Director Ted Tetzlaff’s engrossing and impeccably handled 1949 film noir thriller stars Bobby Driscoll, as a mischievous lad called Tommy who is prone to crying wolf. One hot summer night, he tells his parents Mrs and Mr Woodry (Barbara Hale and Arthur Kennedy) about a murder he has seen being committed on the floor above, and naturally no one believes him – except, that is, the murderers (Paul Stewart and Ruth Roman) themselves.
To avoid the heat of a sweltering Manhattan night, nine-year-old Tommy decides to sleep on the fire escape outside the Kellersons’ apartment, as it is one storey higher than his, with more cool air up there. But through the window, he witnesses the Kellersons killing a man. Naturally, Tommy’s parents and the police won’t believe his story but the Kellersons want to silence him.

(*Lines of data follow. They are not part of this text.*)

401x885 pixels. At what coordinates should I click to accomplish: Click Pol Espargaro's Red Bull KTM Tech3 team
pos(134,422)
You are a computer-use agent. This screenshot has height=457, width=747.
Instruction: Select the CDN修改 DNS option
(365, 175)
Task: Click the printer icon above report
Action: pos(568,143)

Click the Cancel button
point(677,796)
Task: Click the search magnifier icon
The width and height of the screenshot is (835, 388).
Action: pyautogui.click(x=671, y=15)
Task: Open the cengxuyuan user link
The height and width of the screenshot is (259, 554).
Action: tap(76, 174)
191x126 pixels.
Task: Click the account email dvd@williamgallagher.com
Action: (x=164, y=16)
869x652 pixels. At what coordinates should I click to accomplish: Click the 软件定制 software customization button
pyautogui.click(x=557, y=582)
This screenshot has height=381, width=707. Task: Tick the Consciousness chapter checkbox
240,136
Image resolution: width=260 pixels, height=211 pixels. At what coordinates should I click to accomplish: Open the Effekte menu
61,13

This excellent little movie version of a short story called The Boy Cried Murder by Cornell Woolrich (Rear Window, The Bride Wore Black) is a gem of a thriller, small in scale maybe, but tense, punchy and atmospheric. And it is tautly directed by former cameraman Tetzlaff, with a splendidly beady eye on the characters, the mood, location and the atmosphere, as well as the details and development of the story. It is even advertised as ‘daringly filmed on New York’s teeming East Side’.
Child star Driscoll gives a stupendous performance that helped him to win a special Oscar for the most outstanding juvenile actor of 1949 at the 1950 Academy Awards, for this and Disney’s So Dear to My Heart (1948). But, after his Disney career, he later fell on bad times and drugs, dying impoverished and ending up in an unmarked pauper’s grave in 1968, aged only 31. He played Johnny in Song of the South (1946), Jim Hawkins in Treasure Island (1950) and voiced Peter Pan (1953).

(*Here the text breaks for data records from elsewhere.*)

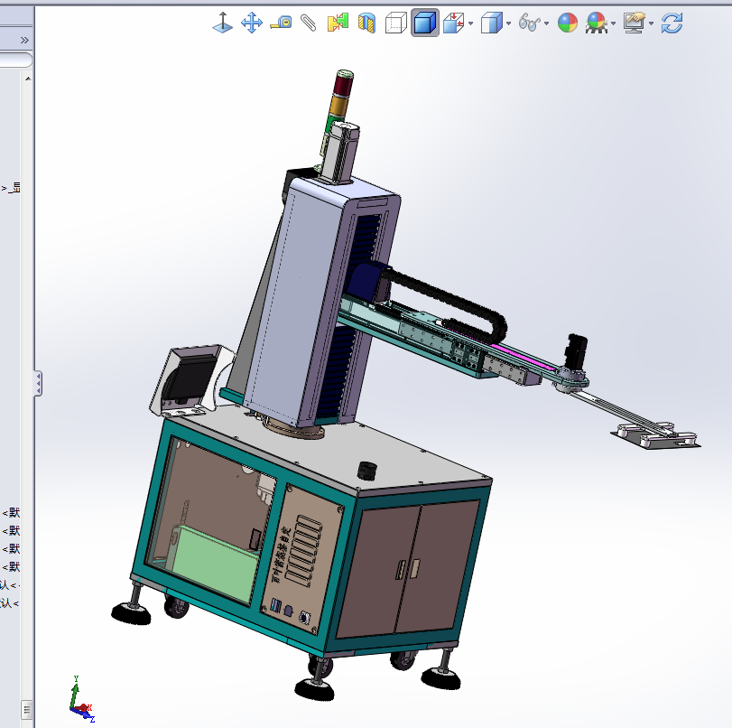The image size is (732, 728).
Task: Expand the panel tabs double-chevron
Action: click(x=24, y=40)
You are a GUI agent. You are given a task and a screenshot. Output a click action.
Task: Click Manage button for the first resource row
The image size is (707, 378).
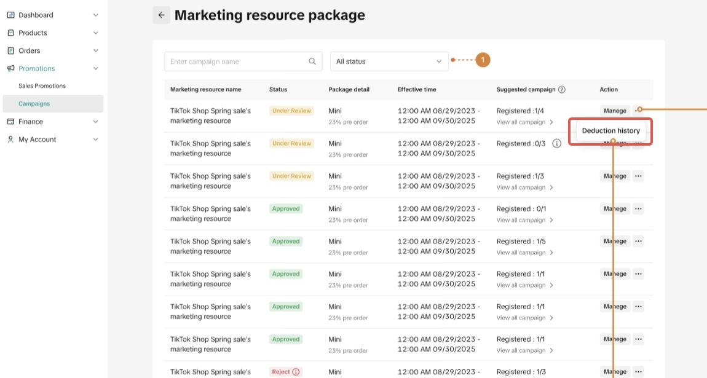(615, 111)
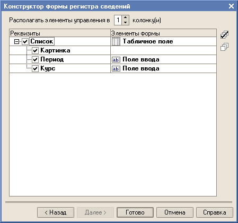Click the input field icon in Курс row
Viewport: 238px width, 223px height.
pos(116,68)
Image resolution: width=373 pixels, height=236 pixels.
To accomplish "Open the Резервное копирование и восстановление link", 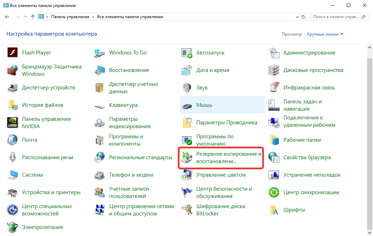I will click(x=228, y=158).
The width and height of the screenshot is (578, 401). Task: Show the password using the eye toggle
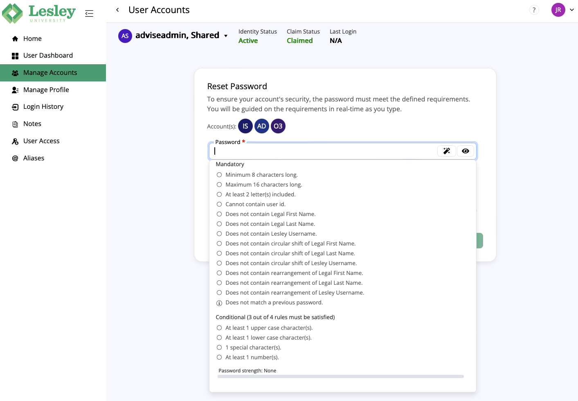466,151
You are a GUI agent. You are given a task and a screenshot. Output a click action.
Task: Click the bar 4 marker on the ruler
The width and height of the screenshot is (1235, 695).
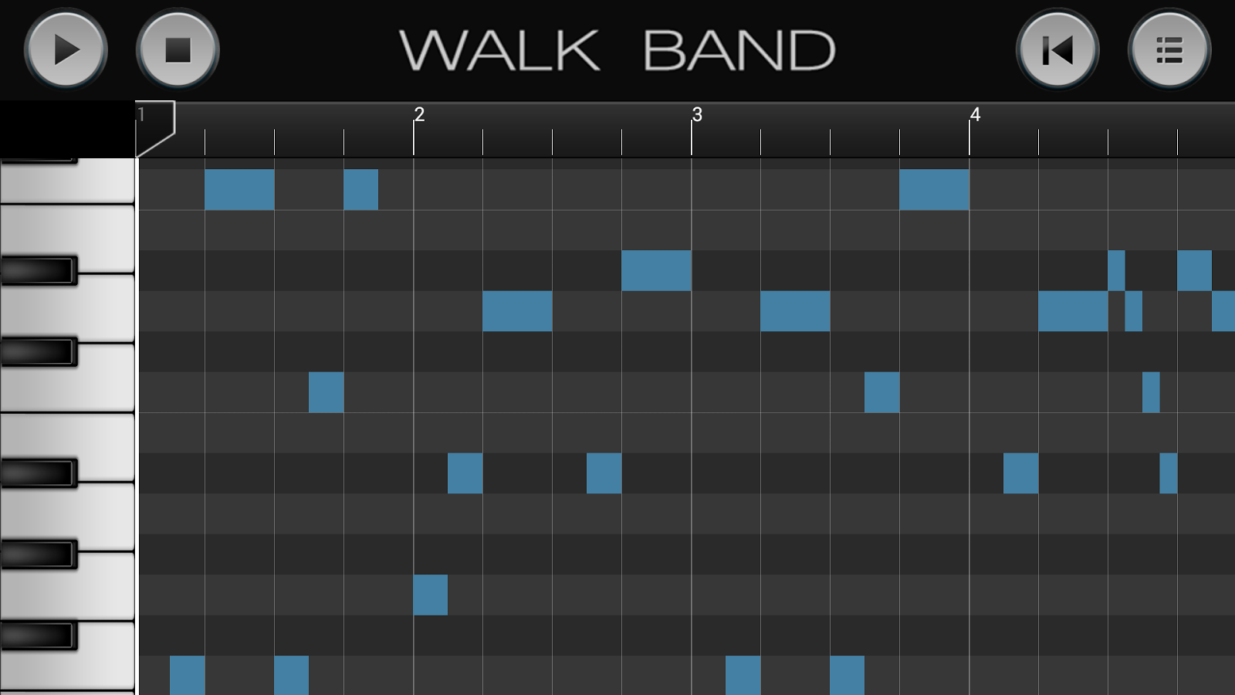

Also in the cast are Ken Terrell, Tex Swan, Carl Saxe, Anthony Ross, Lee Phelps, Jim Nolan, Eric Mack, Lee Kass, Charles Flynn, Budd Fine, Carl Faulkner, Lloyd Dawson, Richard Benedict and Tom Ahearne.
It was shot in 1947 but shelved by the RKO studio and released in 1949, so when Driscoll got his juvenile Oscar in 1950 he was 13.
RIP Barbara Hale (April 18, 1922 – January 26, 2017), best known as legal secretary Della Street on 270 episodes of the Perry Mason TV series, reprising the role in 30 Perry Mason movies for television. Her actor son William Katt said: ‘We’ve all been so lucky to have her for so long. She was gracious and kind and silly and always fun to be with. A wonderful actress and smart business woman.’